- The paper introduces an innovative ARBB framework that achieves flicker-free long-range 4D motion modeling through bidirectional blending and on-demand key-frame anchoring.
- The paper employs Feature-variance-guided Hierarchical Densification to adaptively refine anchor points based on feature complexity, optimizing both reconstruction detail and memory usage.
- The paper validates MoRel on high-motion dynamic scenes, demonstrating superior reconstruction fidelity, reduced temporal inconsistencies, and enhanced scalability compared to prior methods.
MoRel: Anchor Relay-based Bidirectional Blending and Hierarchical Densification for Scalable Flicker-Free Long-Range 4D Gaussian Splatting
Problem Statement and Motivation
Modeling dynamic scenes for novel view synthesis requires handling both high visual fidelity and temporal consistency, especially over extended video sequences.
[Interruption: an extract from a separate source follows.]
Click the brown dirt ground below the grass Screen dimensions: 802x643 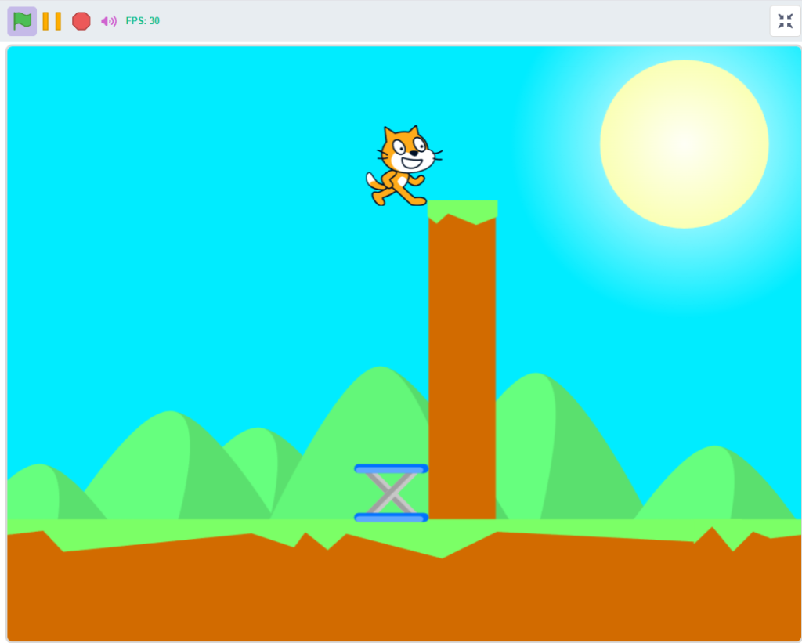point(392,595)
While 3D Gaussian Splatting (3DGS) has enabled efficient real-time photorealistic rendering in static scenes, extending these methods to the temporal domain presents new challenges: naive all-at-once 4DGS approaches incur exponential memory usage and fail to handle occlusions and disocclusions robustly, while chunk-based methods optimize smaller temporal windows at the cost of temporal discontinuities and boundary artifacts. Prior methods employing sliding windows or hierarchical temporal structures have struggled to generalize, especially under practical constraints such as random frame access and system memory budgets (Figure 1).
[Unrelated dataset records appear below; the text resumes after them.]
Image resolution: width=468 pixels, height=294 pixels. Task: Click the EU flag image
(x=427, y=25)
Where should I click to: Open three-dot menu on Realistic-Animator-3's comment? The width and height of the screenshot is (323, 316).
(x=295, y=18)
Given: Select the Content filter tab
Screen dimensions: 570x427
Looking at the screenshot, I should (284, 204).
Figure 1: Conceptual comparison of existing 4DGS methods, highlighting the fundamental trade-offs and system challenges in modeling long-range 4D motion.
MoRel Architectural Innovations
To address the limitations of prior methods, MoRel introduces an Anchor Relay-based Bidirectional Blending (ARBB) mechanism. The ARBB framework leverages periodically inserted Key-frame Anchors (KfAs) to define local canonical spaces, each optimized to represent temporally localized scene features. Bidirectional deformation fields between adjacent KfAs dynamically model complex motions, with a learnable temporal blending (opacity control) that ensures smooth transitions and effective handling of occlusion/disocclusion events. MoRel’s on-demand KfA loading maintains scalable memory usage and enables temporal random access. The four-stage training pipeline—global canonical anchor initialization, KfA optimization, progressive windowed bidirectional deformation (PWD), and intermediate frame blending (IFB)—systematically refines the representation without compromising temporal coherence (Figure 2, Figure 3).
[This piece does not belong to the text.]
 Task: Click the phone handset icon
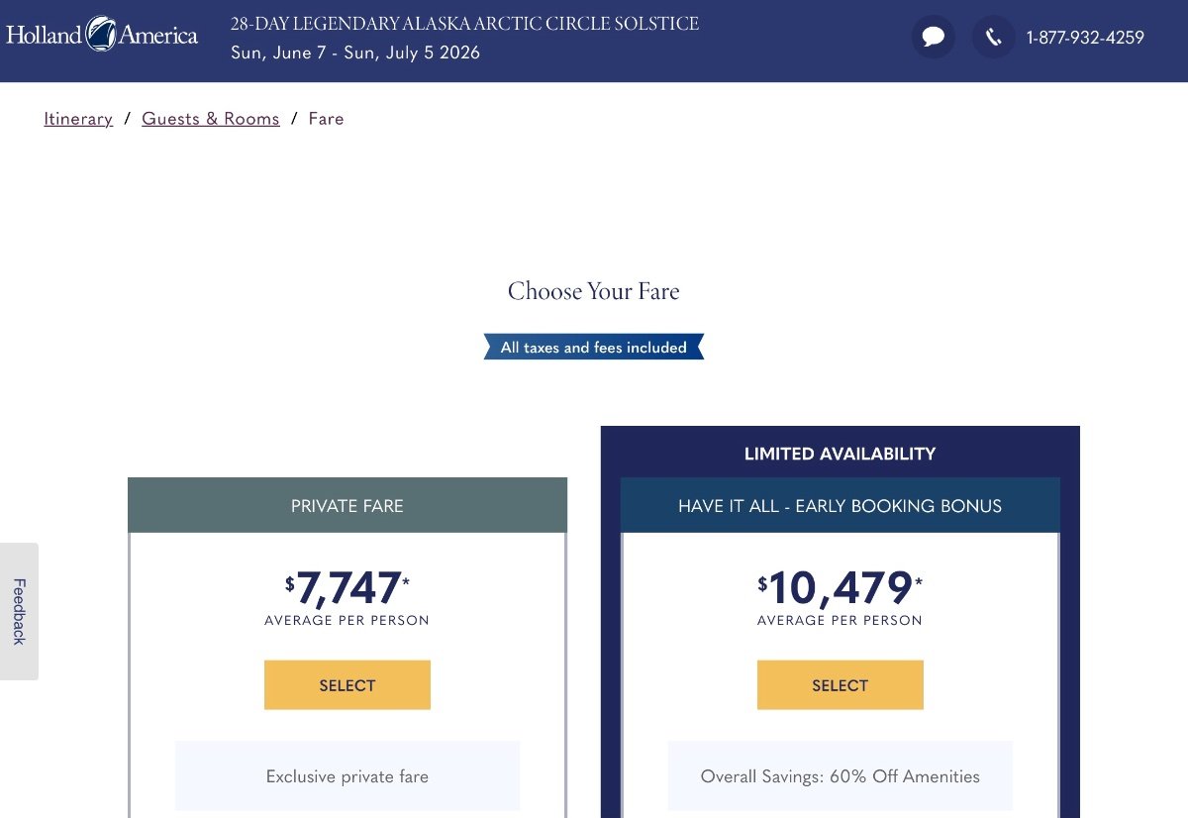point(993,38)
Figure 2: MoRel framework overview—a multistage pipeline adapting ARBB and hierarchical densification for bounded memory and consistent long-range motion modeling.
Figure 3: Comparison of training strategies, illustrating the superior bounded memory and coherence of MoRel bidirectional blending relative to all-at-once and chunk-wise alternatives.
Feature-Variance-Guided Hierarchical Densification
MoRel further introduces Feature-variance-guided Hierarchical Densification (FHD), a novel anchor-point refinement strategy. By analyzing feature variance from global anchor training, anchor-points are assigned hierarchical levels that reflect local frequency complexity. Early training iterations prioritize stabilization of low-frequency regions, while later densification adaptively grows anchor-points in high-frequency regions using gradient-based statistics modulated by their level assignment. This frequency-aware protocol suppresses excessive anchor growth, preserves spatial detail, and optimizes memory allocation (Figure 4, Figure 5, Figure 6).
Figure 4: Feature-variance-guided Hierarchical Densification protocol—variance-based leveling and targeted anchor-point growth enable efficient detail refinement.
Figure 5: FHD visualization and frequency analysis, showing progressive high-frequency component emergence at higher anchor-point levels.
Figure 6: Hierarchical level-wise renderings demonstrate efficient static content reconstruction and detail recovery under adaptive densification.
Preventing Inter-Chunk Interference and Temporal Flicker
MoRel’s progressive windowed bidirectional deformation (PWD) and intermediate frame blending (IFB) stages mitigate backward contamination prevalent in naive chunk-wise training. PWD ensures independent temporal optimization windows for each anchor, whereas IFB fuses overlapping anchor regions with learnable temporal offset and decay parameters, eliminating ghosting and appearance shifts (Figure 7, Figure 8).
Figure 7: Visual example of backward contamination and object degradation in naive chunk-wise bidirectional deformation.
Figure 8: Temporal profile analysis—bidirectional deformation eliminates chunk boundaries and ensures flicker-free temporal continuity.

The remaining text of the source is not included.